Weingarten urges delegates to call in their support
April 8, 2005
Opening the convention Thursday night, UFT President Randi Weingarten welcomed delegates to the Big Apple and invited them to help their New York City colleagues -- who have not had a new contract for almost two years -- to bombard the city's non-emergency 311 helpline with phone calls of support.
"Tell them you are shocked, shocked … that your friends and your colleagues, who do so much for the city and its children, don't have a current contract with decent pay and working conditions," Weingarten said.
A bank of telephones for the 311 calls has been set up on the second floor of the Hilton Hotel.
Weingarten said the city's mayor and schools chancellor are seeking to eliminate tenure and other traditional protections for educators.
Moreover, she said, the mayor and chancellor are blaming all of society's ills on the union contract. "(Michael) Bloomberg and (Joel) Klein believe that the union contract is the root of all evil," she said. "We are in a fight that we have not had to fight since the union was born."
Weingarten stunned delegates from around the state with some of the details of micromanagement with which city teachers have had to cope this year. She told them about a principal who dictated how many staples are allowed in bulletin boards.
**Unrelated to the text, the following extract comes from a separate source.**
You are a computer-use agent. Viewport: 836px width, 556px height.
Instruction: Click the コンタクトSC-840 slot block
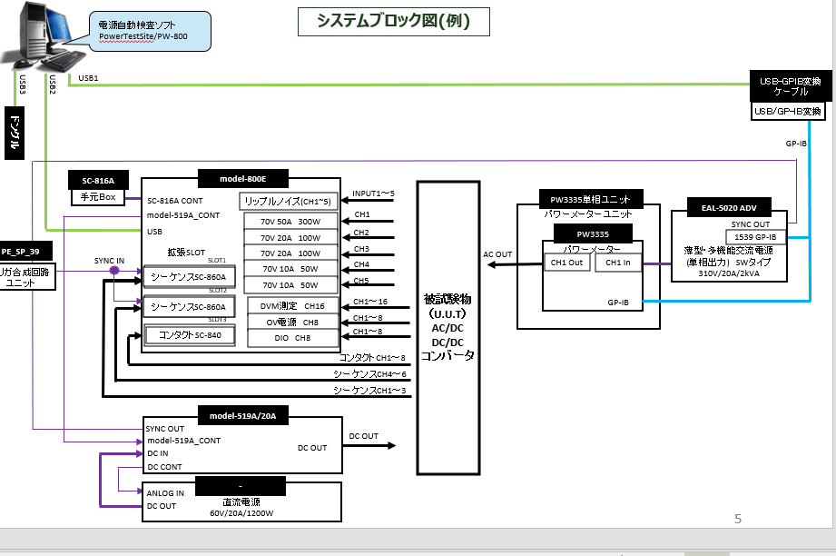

She also told them about the principal who gave teachers stopwatches so that they would not spend more than the seven to 10 minutes of instruction allowed in the "workshop model" of instruction that has been forced on teachers, whether they think it is appropriate for the subject they are teaching or not. And she told them that, because administrators have driven teachers crazy by insisting that they have rigidly defined word walls, one teacher who had no permanent classroom took to wearing his word wall as a sandwich-board sign around his neck.
Weingarten said that, as part of the contract fight, the UFT is planning a rally at Madison Square Garden on June 1. She called it "the rally of our lives."